* **DATA SHOWN**
-- Opening Marker --
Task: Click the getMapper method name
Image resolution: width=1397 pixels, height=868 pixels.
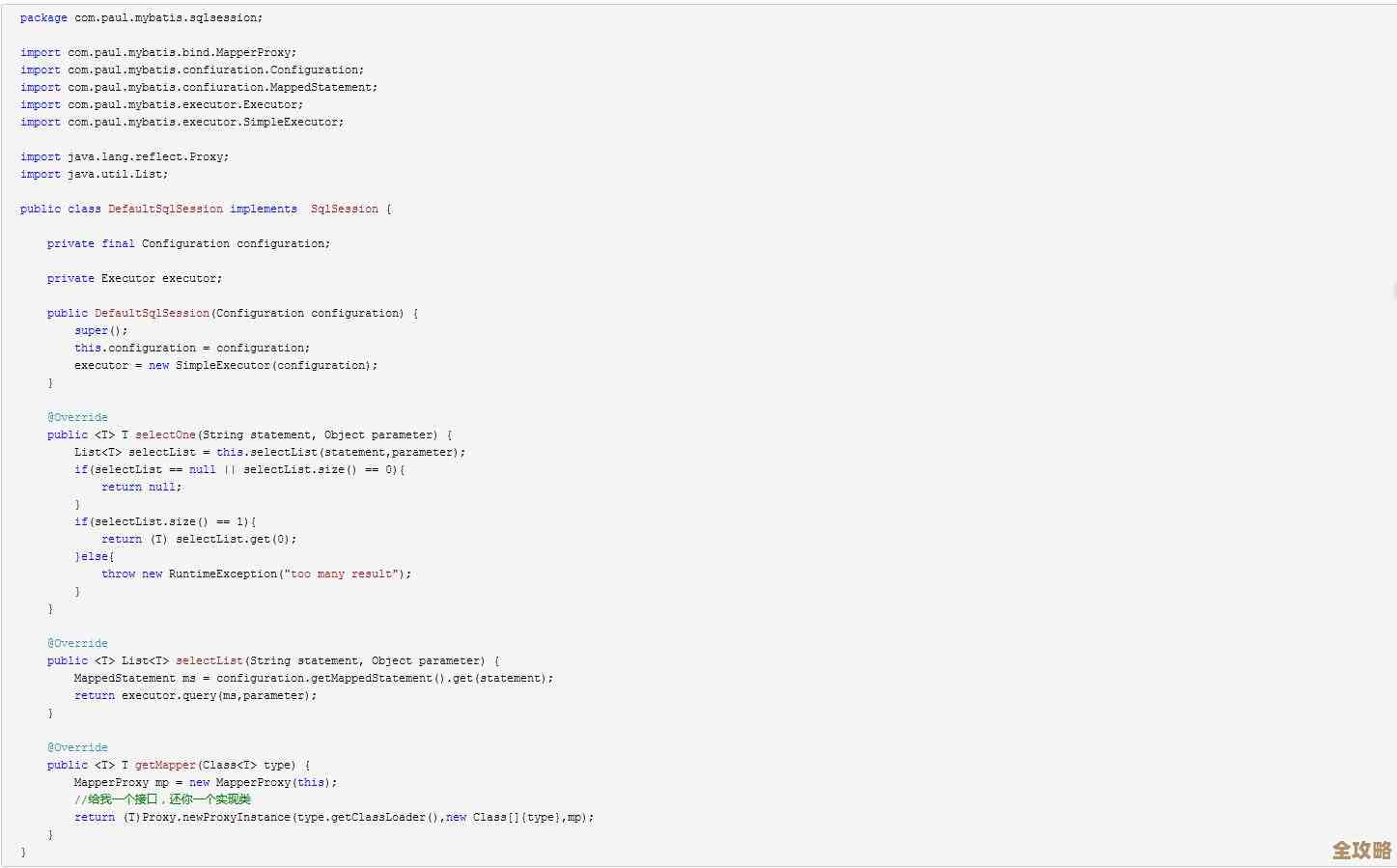Action: point(165,765)
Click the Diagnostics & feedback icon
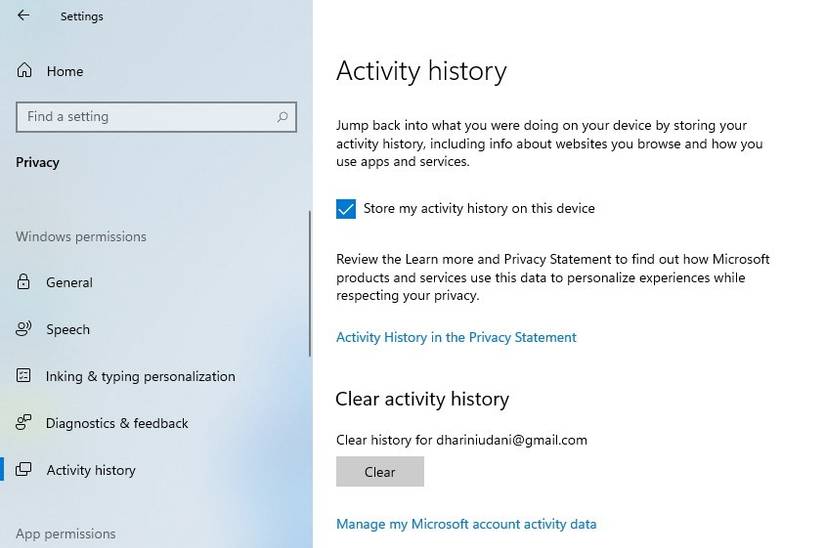Screen dimensions: 825x548 (24, 423)
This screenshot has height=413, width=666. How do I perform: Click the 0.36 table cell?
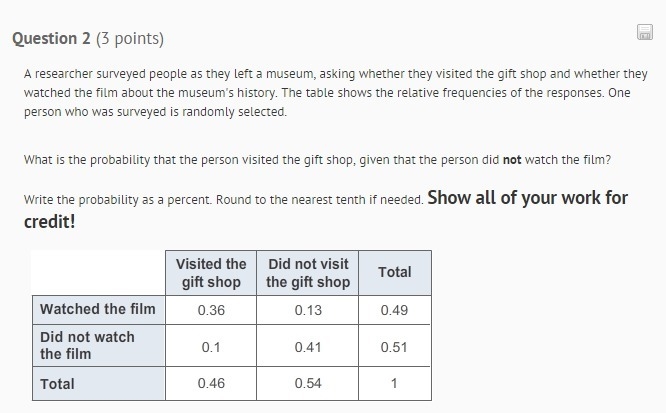point(211,310)
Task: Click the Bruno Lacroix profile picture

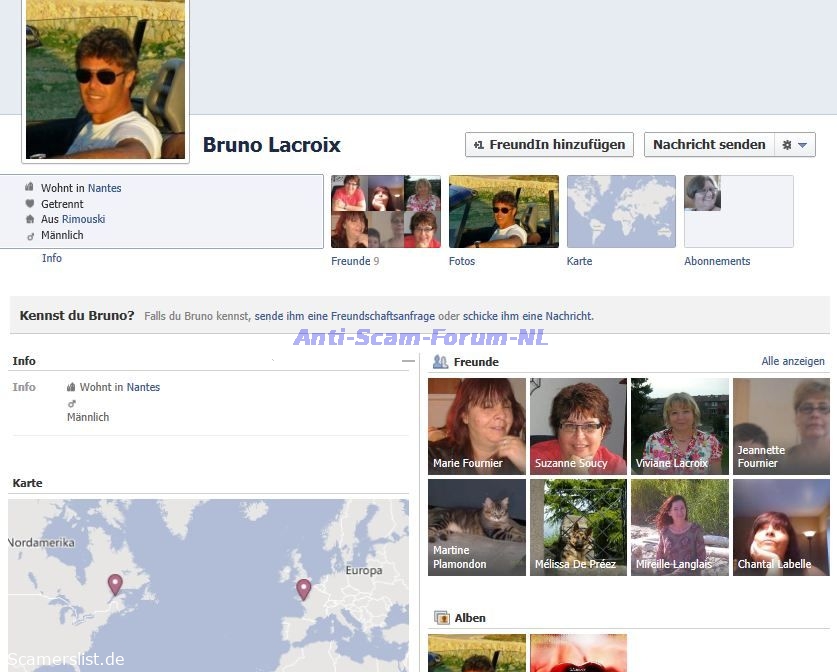Action: [105, 80]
-- Closing Marker --
* **HOW TO COMPLETE THIS TASK**
Leave every picture out and set down exactly the lines running from the one with "Image resolution: width=1397" to the last line of the material above.

* **EXERCISE OUTPUT**
Image resolution: width=1397 pixels, height=868 pixels.
Action: point(165,765)
Click the Diagnostics & feedback icon
Screen dimensions: 825x548 (24, 423)
This screenshot has height=413, width=666. How do I perform: Click the 0.36 table cell?
point(211,310)
Task: Click the Bruno Lacroix profile picture

Action: [105, 80]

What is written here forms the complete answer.